%%

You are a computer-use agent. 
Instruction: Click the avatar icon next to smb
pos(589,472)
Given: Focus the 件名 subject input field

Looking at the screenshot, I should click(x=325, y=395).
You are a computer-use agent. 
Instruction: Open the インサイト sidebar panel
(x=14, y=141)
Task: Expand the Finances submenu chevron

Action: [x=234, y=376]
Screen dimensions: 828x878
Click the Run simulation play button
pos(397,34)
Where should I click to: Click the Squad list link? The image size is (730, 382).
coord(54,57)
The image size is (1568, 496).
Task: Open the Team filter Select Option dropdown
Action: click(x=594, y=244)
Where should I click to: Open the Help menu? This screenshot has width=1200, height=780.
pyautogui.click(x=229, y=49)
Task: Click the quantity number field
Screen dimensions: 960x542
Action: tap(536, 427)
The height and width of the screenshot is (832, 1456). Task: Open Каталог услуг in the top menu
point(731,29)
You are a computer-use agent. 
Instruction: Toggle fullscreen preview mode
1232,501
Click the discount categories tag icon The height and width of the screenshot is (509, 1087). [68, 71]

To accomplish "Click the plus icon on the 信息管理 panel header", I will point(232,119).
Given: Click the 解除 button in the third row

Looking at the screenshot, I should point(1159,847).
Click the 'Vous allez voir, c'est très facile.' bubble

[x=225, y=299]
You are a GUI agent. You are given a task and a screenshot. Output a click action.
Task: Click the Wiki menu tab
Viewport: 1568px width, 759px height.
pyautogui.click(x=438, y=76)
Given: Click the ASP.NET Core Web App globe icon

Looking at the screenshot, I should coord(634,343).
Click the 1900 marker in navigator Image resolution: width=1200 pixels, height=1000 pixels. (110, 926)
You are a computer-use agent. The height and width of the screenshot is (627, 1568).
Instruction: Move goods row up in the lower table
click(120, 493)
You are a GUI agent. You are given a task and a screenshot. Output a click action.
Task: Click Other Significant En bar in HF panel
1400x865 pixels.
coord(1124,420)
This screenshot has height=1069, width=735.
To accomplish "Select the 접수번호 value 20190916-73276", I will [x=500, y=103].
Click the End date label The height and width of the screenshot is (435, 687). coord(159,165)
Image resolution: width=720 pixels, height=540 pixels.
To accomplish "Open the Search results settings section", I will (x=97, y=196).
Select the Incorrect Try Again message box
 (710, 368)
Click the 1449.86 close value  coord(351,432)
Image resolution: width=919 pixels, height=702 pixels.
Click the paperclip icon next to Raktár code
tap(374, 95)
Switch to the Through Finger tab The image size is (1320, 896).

%%

You are asked to reproduce word for word the line containing "Click the 1449.86" and every subsequent line through the end of the entries.

Click the 1449.86 close value  coord(351,432)
Image resolution: width=919 pixels, height=702 pixels.
Click the paperclip icon next to Raktár code
tap(374, 95)
Switch to the Through Finger tab The image size is (1320, 896).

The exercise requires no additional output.